** WHAT NEEDS TO BE DONE **
Copy out the complete listing, word for word.

** MATERIAL FOR THE TASK **
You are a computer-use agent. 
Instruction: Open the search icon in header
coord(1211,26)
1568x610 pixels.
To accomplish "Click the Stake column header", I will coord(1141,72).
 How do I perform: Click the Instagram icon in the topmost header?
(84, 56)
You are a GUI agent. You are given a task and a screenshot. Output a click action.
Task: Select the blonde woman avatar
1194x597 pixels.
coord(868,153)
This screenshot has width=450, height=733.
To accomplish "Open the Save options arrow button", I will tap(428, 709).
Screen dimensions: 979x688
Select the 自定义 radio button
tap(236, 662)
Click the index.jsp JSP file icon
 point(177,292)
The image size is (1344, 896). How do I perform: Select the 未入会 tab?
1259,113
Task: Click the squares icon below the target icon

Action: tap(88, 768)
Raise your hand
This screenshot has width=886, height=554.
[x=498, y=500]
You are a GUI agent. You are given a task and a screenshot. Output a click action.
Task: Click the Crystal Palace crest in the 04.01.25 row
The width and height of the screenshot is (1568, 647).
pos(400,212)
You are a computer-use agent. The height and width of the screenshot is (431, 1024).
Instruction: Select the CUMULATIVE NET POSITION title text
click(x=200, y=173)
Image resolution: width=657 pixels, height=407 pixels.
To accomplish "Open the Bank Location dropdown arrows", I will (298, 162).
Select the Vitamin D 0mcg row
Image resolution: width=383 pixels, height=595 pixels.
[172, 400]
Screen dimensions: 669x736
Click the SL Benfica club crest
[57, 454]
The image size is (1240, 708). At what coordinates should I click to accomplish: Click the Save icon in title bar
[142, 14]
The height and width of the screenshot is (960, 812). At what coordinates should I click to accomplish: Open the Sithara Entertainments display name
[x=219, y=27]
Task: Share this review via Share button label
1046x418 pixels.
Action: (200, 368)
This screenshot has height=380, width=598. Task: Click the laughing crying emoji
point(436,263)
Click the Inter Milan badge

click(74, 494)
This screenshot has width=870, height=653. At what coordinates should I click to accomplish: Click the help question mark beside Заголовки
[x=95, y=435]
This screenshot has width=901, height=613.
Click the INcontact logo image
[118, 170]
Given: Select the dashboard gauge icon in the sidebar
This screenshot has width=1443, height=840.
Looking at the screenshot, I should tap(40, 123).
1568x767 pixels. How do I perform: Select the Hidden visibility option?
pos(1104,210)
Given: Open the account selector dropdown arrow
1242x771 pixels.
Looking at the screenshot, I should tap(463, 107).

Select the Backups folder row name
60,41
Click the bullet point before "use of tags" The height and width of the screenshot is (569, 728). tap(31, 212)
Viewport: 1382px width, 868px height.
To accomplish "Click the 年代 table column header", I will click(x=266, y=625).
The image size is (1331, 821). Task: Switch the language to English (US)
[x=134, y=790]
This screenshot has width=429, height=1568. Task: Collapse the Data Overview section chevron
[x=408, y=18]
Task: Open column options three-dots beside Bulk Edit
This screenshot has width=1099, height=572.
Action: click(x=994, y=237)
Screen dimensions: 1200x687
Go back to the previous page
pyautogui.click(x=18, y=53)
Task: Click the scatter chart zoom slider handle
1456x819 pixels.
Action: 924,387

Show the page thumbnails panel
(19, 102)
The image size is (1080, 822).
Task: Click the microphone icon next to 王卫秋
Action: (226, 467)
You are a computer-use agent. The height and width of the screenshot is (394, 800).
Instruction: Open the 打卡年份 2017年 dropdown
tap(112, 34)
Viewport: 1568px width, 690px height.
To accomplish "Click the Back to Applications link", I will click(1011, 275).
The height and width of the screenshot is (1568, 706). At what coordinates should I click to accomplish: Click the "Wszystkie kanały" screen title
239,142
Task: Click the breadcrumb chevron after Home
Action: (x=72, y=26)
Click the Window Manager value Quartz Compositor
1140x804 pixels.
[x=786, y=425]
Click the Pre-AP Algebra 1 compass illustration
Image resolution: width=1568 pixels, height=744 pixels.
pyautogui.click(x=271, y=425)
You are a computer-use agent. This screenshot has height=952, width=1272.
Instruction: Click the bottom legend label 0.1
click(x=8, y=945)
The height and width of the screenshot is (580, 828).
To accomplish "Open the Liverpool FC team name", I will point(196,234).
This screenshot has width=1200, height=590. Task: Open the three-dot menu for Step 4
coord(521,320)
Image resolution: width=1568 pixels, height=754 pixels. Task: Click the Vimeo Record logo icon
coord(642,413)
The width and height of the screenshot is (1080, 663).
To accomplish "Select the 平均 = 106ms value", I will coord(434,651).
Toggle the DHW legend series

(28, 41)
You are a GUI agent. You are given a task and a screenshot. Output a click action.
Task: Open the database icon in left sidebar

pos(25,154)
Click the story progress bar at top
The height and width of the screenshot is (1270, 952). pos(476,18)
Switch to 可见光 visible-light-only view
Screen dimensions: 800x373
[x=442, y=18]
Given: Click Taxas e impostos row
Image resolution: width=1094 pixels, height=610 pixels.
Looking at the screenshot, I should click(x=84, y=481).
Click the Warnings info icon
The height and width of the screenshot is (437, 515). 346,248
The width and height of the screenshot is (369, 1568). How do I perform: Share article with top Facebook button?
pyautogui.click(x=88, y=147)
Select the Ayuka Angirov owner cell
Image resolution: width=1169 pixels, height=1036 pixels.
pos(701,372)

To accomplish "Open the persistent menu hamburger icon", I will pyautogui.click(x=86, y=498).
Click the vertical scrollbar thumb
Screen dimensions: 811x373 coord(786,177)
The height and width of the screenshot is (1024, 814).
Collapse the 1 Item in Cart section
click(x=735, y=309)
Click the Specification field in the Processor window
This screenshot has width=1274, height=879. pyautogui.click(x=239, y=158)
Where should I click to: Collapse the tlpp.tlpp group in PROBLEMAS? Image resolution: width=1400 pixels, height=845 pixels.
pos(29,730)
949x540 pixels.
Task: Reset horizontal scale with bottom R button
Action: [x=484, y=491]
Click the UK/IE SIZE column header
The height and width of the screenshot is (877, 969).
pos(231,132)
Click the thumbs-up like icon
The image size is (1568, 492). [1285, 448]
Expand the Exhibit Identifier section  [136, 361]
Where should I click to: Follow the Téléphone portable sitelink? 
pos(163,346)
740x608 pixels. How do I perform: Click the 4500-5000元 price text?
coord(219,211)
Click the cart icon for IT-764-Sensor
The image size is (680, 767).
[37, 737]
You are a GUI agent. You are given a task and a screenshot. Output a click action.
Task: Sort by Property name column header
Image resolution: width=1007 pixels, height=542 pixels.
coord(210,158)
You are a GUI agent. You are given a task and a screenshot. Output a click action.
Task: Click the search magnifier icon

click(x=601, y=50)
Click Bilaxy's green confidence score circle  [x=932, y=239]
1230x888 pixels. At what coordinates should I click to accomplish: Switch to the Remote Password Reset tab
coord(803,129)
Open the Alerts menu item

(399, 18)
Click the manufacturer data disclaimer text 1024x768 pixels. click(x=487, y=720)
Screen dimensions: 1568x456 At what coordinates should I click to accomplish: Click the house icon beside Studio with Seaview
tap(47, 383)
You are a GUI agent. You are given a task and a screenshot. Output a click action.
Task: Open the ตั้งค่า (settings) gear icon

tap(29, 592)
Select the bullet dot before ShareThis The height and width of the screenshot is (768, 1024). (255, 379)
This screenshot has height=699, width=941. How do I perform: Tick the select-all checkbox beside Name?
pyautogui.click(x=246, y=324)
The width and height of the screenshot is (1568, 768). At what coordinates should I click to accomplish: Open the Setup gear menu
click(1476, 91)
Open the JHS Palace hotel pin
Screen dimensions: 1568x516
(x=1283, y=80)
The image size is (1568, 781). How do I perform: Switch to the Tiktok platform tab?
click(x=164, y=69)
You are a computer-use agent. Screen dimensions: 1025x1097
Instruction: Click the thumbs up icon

** RESPONSE **
You are a computer-use agent. 
Instruction: Open the search icon in header
coord(1211,26)
1568x610 pixels.
To accomplish "Click the Stake column header", I will coord(1141,72).
 How do I perform: Click the Instagram icon in the topmost header?
(84, 56)
You are a GUI agent. You are given a task and a screenshot. Output a click action.
Task: Select the blonde woman avatar
1194x597 pixels.
coord(868,153)
This screenshot has width=450, height=733.
To accomplish "Open the Save options arrow button", I will tap(428, 709).
Screen dimensions: 979x688
Select the 自定义 radio button
tap(236, 662)
Click the index.jsp JSP file icon
 point(177,292)
The image size is (1344, 896). How do I perform: Select the 未入会 tab?
1259,113
Task: Click the squares icon below the target icon

Action: tap(88, 768)
Raise your hand
This screenshot has width=886, height=554.
[x=498, y=500]
You are a GUI agent. You are given a task and a screenshot. Output a click action.
Task: Click the Crystal Palace crest in the 04.01.25 row
The width and height of the screenshot is (1568, 647).
pos(400,212)
You are a computer-use agent. The height and width of the screenshot is (431, 1024).
Instruction: Select the CUMULATIVE NET POSITION title text
click(x=200, y=173)
Image resolution: width=657 pixels, height=407 pixels.
To accomplish "Open the Bank Location dropdown arrows", I will (298, 162).
Select the Vitamin D 0mcg row
Image resolution: width=383 pixels, height=595 pixels.
[172, 400]
Screen dimensions: 669x736
Click the SL Benfica club crest
[57, 454]
The image size is (1240, 708). At what coordinates should I click to accomplish: Click the Save icon in title bar
[142, 14]
The height and width of the screenshot is (960, 812). At what coordinates should I click to accomplish: Open the Sithara Entertainments display name
[x=219, y=27]
Task: Share this review via Share button label
1046x418 pixels.
Action: (200, 368)
This screenshot has height=380, width=598. Task: Click the laughing crying emoji
point(436,263)
Click the Inter Milan badge

click(74, 494)
This screenshot has width=870, height=653. At what coordinates should I click to accomplish: Click the help question mark beside Заголовки
[x=95, y=435]
This screenshot has width=901, height=613.
Click the INcontact logo image
[118, 170]
Given: Select the dashboard gauge icon in the sidebar
This screenshot has width=1443, height=840.
Looking at the screenshot, I should tap(40, 123).
1568x767 pixels. How do I perform: Select the Hidden visibility option?
pos(1104,210)
Given: Open the account selector dropdown arrow
1242x771 pixels.
Looking at the screenshot, I should tap(463, 107).

Select the Backups folder row name
60,41
Click the bullet point before "use of tags" The height and width of the screenshot is (569, 728). tap(31, 212)
Viewport: 1382px width, 868px height.
To accomplish "Click the 年代 table column header", I will click(x=266, y=625).
The image size is (1331, 821). Task: Switch the language to English (US)
[x=134, y=790]
This screenshot has width=429, height=1568. Task: Collapse the Data Overview section chevron
[x=408, y=18]
Task: Open column options three-dots beside Bulk Edit
This screenshot has width=1099, height=572.
Action: click(x=994, y=237)
Screen dimensions: 1200x687
Go back to the previous page
pyautogui.click(x=18, y=53)
Task: Click the scatter chart zoom slider handle
1456x819 pixels.
Action: 924,387

Show the page thumbnails panel
(19, 102)
The image size is (1080, 822).
Task: Click the microphone icon next to 王卫秋
Action: (226, 467)
You are a computer-use agent. The height and width of the screenshot is (394, 800).
Instruction: Open the 打卡年份 2017年 dropdown
tap(112, 34)
Viewport: 1568px width, 690px height.
To accomplish "Click the Back to Applications link", I will click(1011, 275).
The height and width of the screenshot is (1568, 706). At what coordinates should I click to accomplish: Click the "Wszystkie kanały" screen title
239,142
Task: Click the breadcrumb chevron after Home
Action: (x=72, y=26)
Click the Window Manager value Quartz Compositor
1140x804 pixels.
[x=786, y=425]
Click the Pre-AP Algebra 1 compass illustration
Image resolution: width=1568 pixels, height=744 pixels.
pyautogui.click(x=271, y=425)
You are a computer-use agent. This screenshot has height=952, width=1272.
Instruction: Click the bottom legend label 0.1
click(x=8, y=945)
The height and width of the screenshot is (580, 828).
To accomplish "Open the Liverpool FC team name", I will point(196,234).
This screenshot has width=1200, height=590. Task: Open the three-dot menu for Step 4
coord(521,320)
Image resolution: width=1568 pixels, height=754 pixels. Task: Click the Vimeo Record logo icon
coord(642,413)
The width and height of the screenshot is (1080, 663).
To accomplish "Select the 平均 = 106ms value", I will coord(434,651).
Toggle the DHW legend series

(28, 41)
You are a GUI agent. You are given a task and a screenshot. Output a click action.
Task: Open the database icon in left sidebar

pos(25,154)
Click the story progress bar at top
The height and width of the screenshot is (1270, 952). pos(476,18)
Switch to 可见光 visible-light-only view
Screen dimensions: 800x373
[x=442, y=18]
Given: Click Taxas e impostos row
Image resolution: width=1094 pixels, height=610 pixels.
Looking at the screenshot, I should click(x=84, y=481).
Click the Warnings info icon
The height and width of the screenshot is (437, 515). 346,248
The width and height of the screenshot is (369, 1568). How do I perform: Share article with top Facebook button?
pyautogui.click(x=88, y=147)
Select the Ayuka Angirov owner cell
Image resolution: width=1169 pixels, height=1036 pixels.
pos(701,372)

To accomplish "Open the persistent menu hamburger icon", I will pyautogui.click(x=86, y=498).
Click the vertical scrollbar thumb
Screen dimensions: 811x373 coord(786,177)
The height and width of the screenshot is (1024, 814).
Collapse the 1 Item in Cart section
click(x=735, y=309)
Click the Specification field in the Processor window
This screenshot has width=1274, height=879. pyautogui.click(x=239, y=158)
Where should I click to: Collapse the tlpp.tlpp group in PROBLEMAS? Image resolution: width=1400 pixels, height=845 pixels.
pos(29,730)
949x540 pixels.
Task: Reset horizontal scale with bottom R button
Action: [x=484, y=491]
Click the UK/IE SIZE column header
The height and width of the screenshot is (877, 969).
pos(231,132)
Click the thumbs-up like icon
The image size is (1568, 492). [1285, 448]
Expand the Exhibit Identifier section  [136, 361]
Where should I click to: Follow the Téléphone portable sitelink? 
pos(163,346)
740x608 pixels. How do I perform: Click the 4500-5000元 price text?
coord(219,211)
Click the cart icon for IT-764-Sensor
The image size is (680, 767).
[37, 737]
You are a GUI agent. You are given a task and a screenshot. Output a click action.
Task: Sort by Property name column header
Image resolution: width=1007 pixels, height=542 pixels.
coord(210,158)
You are a GUI agent. You are given a task and a screenshot. Output a click action.
Task: Click the search magnifier icon

click(x=601, y=50)
Click Bilaxy's green confidence score circle  [x=932, y=239]
1230x888 pixels. At what coordinates should I click to accomplish: Switch to the Remote Password Reset tab
coord(803,129)
Open the Alerts menu item

(399, 18)
Click the manufacturer data disclaimer text 1024x768 pixels. click(x=487, y=720)
Screen dimensions: 1568x456 At what coordinates should I click to accomplish: Click the house icon beside Studio with Seaview
tap(47, 383)
You are a GUI agent. You are given a task and a screenshot. Output a click action.
Task: Open the ตั้งค่า (settings) gear icon

tap(29, 592)
Select the bullet dot before ShareThis The height and width of the screenshot is (768, 1024). (255, 379)
This screenshot has height=699, width=941. How do I perform: Tick the select-all checkbox beside Name?
pyautogui.click(x=246, y=324)
The width and height of the screenshot is (1568, 768). At what coordinates should I click to accomplish: Open the Setup gear menu
click(1476, 91)
Open the JHS Palace hotel pin
Screen dimensions: 1568x516
(x=1283, y=80)
The image size is (1568, 781). How do I perform: Switch to the Tiktok platform tab?
click(x=164, y=69)
You are a computer-use agent. Screen dimensions: 1025x1097
Instruction: Click the thumbs up icon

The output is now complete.